→ Assigned task: Reproduce the part that opens with the line containing "The width and" and closes with the line containing "I want to click", substituting "screen capture" for "screenshot" and leaving everything else unchanged.

→ Records provided:
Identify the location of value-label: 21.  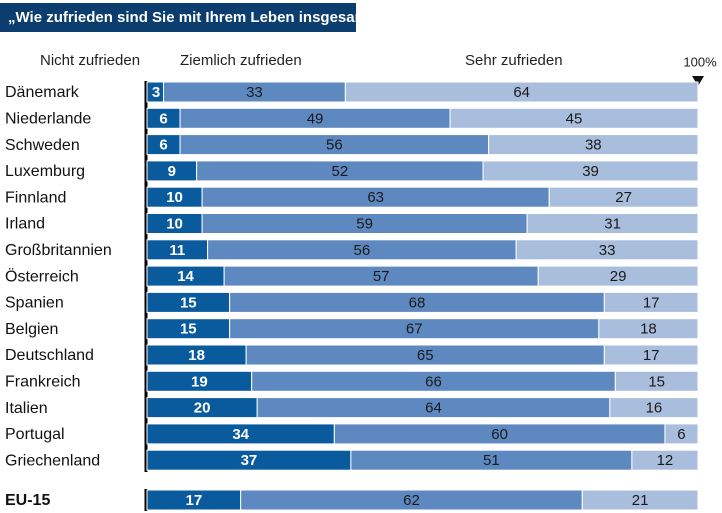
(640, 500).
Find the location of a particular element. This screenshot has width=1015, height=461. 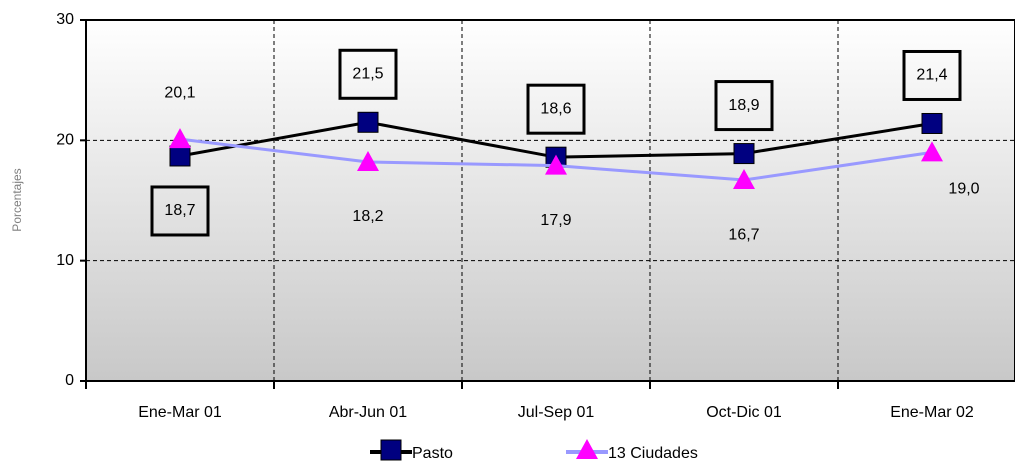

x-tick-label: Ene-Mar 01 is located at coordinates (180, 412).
--
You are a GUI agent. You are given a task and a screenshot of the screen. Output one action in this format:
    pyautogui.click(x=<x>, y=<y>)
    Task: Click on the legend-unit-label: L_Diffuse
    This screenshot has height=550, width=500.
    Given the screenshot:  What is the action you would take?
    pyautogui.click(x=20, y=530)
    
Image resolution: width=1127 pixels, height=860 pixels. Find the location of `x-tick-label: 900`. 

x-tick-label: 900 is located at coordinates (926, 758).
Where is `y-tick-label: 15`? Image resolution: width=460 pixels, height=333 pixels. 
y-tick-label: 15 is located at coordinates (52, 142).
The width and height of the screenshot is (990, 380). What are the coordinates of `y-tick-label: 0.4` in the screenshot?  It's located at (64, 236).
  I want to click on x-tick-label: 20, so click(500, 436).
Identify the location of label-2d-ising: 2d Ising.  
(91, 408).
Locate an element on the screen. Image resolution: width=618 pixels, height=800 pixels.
==
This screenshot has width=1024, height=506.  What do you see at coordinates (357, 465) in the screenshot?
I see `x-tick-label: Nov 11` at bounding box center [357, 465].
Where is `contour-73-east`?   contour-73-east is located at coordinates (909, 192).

→ Task result:
The width and height of the screen capture is (990, 380). What are the coordinates of `y-tick-label: 0.4` in the screen capture?  It's located at (64, 236).
  I want to click on x-tick-label: 20, so click(500, 436).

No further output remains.